A simple exclusivity agreement prevents the seller (or landlord, if it is a lease deal) from dealing with other potential buyers (tenants) for a fixed time. It can be written or verbal. Its aim is to give the buyer a guaranteed window to do due diligence, tie up funding and hopefully achieve exchange with less risk of being gazumped by a competitor and consequent waste of the costs invested in that preparation. These can be quite substantial, eg on a development, the anchor tenant may be doing detailed, expensive planning assessment and environmental searches. The buyer knows the seller does not have to exchange contracts, but hopes that it will take the deal on the table rather than start again. If that hope proves wrong, the buyer gets no compensation.
Such an agreement is less attractive to the seller. It offers no guarantee of exchange, no compensation for wasted costs if the exclusivity period expires without exchange, and may prohibit the seller from doing anything during the exclusivity period to prepare a back up plan. It could find itself back at square one in what may be a falling market.
More complex exclusivity agreements try to address these failings. They are best done in writing. However, negotiating them takes time and incurs legal costs, with the early stages of the main transaction going on hold meanwhile. Such delay suits neither client, so they and their agents need to think hard before embarking on a sophisticated exclusivity agreement as its negotiation may, at worst, torpedo the whole deal.
Some of the potential “extra features” and their drawbacks are:
- Requiring compensation for wasted costs to be paid to the “innocent” party. This needs close definition of which costs qualify and how to identify whether a party who refuses to exchange is “innocent” or not. In Dandara Holdings v Co-Operative Retail Service Ltd2004 the seller had to pay £22,000 for wasted costs, because the contract obliged the seller, if it chose not to exchange contracts with the other party, to indemnify that disappointed buyer for all costs properly and reasonably incurred. The clause did not limit the indemnity to particular reasons for the seller exercising that choice, so the indemnity applied even though the other sale took place after the exclusivity period had expired.
- Requiring the buyer to pay consideration, often called a deposit (which is set off against the main deal deposit if exchange occurs). The deposit could be nominal or substantial. It could be non-refundable (in all circumstances) or returnable in certain situations. The larger the deposit, the less likely the buyer is to agree to it being non-refundable but drafting the conditions for the refund of the deposit can be a major sticking point. For example, what makes a search result bad enough to entitle the buyer to abandon the deal?
- Placing obligations on the buyer to progress promptly the pre-exchange processes and obtain funding. The seller might even prohibit the buyer from making “unreasonable” amendments to the main contract. Enforcing these will be a challenge, and the restriction on amendments is potentially very dangerous for the buyer, particularly if compensation is payable to the seller where the exclusivity agreement expires without exchange on the main transaction.
- Not only prohibiting the seller from negotiating with other buyers (ie active discussion), but also from marketing the property, responding to unsolicited enquiries or selling the shares (either in the seller, if this is its only property, or in the SPV which owns the target property).

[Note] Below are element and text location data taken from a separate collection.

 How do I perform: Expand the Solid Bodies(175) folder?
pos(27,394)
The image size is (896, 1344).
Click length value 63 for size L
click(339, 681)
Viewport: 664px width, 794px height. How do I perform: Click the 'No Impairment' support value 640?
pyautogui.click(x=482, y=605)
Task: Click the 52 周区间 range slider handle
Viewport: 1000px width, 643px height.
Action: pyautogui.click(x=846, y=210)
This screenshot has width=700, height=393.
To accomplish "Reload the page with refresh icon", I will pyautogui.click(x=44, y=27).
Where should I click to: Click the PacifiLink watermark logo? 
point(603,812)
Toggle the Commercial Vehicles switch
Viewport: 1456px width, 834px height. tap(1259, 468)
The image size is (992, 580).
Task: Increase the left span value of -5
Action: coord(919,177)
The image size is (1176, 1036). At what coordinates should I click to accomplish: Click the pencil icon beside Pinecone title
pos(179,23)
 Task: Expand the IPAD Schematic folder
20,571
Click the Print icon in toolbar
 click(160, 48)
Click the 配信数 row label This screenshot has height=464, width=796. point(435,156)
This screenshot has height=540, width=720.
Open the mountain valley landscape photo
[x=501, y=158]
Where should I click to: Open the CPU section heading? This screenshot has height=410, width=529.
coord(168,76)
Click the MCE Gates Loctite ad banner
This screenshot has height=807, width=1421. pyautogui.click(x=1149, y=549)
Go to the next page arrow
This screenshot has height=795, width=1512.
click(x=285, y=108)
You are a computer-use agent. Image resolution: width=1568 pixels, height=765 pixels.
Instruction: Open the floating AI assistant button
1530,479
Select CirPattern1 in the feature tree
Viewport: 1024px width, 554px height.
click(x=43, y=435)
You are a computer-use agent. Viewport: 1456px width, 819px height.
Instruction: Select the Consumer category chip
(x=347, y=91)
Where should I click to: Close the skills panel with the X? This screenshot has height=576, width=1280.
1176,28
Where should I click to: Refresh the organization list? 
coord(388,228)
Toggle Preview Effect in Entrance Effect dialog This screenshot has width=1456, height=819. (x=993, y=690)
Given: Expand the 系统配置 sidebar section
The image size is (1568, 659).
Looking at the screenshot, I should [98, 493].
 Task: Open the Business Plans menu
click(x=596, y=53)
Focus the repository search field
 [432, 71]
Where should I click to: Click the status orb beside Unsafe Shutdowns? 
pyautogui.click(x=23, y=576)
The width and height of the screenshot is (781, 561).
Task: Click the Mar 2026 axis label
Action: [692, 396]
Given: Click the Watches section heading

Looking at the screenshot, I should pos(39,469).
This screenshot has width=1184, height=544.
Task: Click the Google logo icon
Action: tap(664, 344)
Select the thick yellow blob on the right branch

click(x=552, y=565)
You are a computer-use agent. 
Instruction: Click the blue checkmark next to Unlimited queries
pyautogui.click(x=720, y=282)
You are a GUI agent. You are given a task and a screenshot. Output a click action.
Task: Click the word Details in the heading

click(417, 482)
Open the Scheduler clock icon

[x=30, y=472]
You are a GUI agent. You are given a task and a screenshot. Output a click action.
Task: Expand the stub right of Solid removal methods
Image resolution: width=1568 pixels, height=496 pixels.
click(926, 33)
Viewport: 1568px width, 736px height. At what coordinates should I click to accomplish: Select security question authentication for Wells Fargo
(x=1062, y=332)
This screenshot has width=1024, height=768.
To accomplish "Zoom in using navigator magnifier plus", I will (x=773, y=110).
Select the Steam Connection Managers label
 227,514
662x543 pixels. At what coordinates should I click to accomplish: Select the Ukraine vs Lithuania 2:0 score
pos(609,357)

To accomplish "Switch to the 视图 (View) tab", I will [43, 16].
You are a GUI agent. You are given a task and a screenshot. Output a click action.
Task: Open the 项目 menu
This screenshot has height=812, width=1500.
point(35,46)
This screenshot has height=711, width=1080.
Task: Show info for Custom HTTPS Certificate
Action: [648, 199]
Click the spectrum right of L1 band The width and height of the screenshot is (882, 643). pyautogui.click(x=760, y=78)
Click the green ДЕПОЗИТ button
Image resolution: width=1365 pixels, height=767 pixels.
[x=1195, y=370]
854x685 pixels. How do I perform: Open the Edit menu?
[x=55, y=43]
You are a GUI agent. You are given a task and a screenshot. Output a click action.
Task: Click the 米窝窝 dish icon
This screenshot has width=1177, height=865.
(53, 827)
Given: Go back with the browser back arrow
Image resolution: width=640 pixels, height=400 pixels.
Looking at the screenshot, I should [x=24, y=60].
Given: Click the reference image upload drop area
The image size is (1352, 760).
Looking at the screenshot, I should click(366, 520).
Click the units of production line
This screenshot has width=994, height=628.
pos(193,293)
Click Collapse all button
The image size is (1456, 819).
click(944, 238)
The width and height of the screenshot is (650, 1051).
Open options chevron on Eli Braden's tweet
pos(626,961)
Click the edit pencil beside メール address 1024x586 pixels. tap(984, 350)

- Allowing the buyer to signal an early end to the exclusivity agreement if its due diligence exposes something sufficiently detrimental (again, a tricky definition). This sounds good for the seller, who will no longer be locked into inactivity, but don’t forget that a similar early termination could always be achieved by mutual agreement.
Clients need to balance carefully the reduced risk of losing the main deal against the extra time, cost and potential loss of goodwill in negotiating an exclusivity agreement.